Requirement: Every line below that holds the word "computer" must be listed.

[[ Dataset excerpts, beginning ]]

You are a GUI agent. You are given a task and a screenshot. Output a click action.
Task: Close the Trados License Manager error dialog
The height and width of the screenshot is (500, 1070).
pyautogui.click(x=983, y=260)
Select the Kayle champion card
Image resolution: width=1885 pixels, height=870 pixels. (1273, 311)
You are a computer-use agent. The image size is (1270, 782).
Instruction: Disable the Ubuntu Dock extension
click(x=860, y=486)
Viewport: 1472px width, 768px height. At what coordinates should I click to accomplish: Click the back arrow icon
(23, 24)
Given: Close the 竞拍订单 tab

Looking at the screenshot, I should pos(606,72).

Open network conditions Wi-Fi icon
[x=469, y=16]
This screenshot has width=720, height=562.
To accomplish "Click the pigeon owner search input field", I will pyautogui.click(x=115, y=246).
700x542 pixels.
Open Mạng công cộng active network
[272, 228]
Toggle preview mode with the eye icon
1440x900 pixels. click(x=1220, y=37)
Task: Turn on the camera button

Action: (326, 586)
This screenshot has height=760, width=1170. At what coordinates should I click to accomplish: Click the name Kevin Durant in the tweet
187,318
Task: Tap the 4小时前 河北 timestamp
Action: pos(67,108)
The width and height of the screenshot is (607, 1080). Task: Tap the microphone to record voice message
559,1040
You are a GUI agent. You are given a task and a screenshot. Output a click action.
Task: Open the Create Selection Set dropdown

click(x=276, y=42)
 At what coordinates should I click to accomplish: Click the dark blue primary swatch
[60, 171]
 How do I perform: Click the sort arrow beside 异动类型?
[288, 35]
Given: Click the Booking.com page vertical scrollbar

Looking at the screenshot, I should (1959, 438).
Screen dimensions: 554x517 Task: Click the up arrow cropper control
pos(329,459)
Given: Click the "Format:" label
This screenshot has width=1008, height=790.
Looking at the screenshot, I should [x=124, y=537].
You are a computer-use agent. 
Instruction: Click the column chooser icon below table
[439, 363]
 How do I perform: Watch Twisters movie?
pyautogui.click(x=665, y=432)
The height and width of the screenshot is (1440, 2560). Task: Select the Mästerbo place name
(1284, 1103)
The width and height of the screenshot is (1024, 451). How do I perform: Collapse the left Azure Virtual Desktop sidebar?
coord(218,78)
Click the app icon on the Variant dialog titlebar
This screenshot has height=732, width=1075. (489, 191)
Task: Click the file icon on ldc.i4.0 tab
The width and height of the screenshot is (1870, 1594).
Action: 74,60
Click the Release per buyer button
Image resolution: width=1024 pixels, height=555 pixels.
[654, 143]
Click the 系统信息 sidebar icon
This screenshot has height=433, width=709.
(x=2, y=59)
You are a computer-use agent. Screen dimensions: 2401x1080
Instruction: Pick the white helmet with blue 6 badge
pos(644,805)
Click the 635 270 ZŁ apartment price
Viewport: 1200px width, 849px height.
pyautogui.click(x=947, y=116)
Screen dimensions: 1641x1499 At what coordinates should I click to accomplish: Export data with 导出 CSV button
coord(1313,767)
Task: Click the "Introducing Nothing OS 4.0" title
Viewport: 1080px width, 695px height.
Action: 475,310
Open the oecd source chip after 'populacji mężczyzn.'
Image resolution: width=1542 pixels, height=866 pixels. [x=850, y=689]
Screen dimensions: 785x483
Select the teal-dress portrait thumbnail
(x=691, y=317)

[[ Dataset excerpts, end ]]

Solution to the problem:
You are a computer-use agent. The image size is (1270, 782).
You are a computer-use agent. 
You are a computer-use agent. Screen dimensions: 2401x1080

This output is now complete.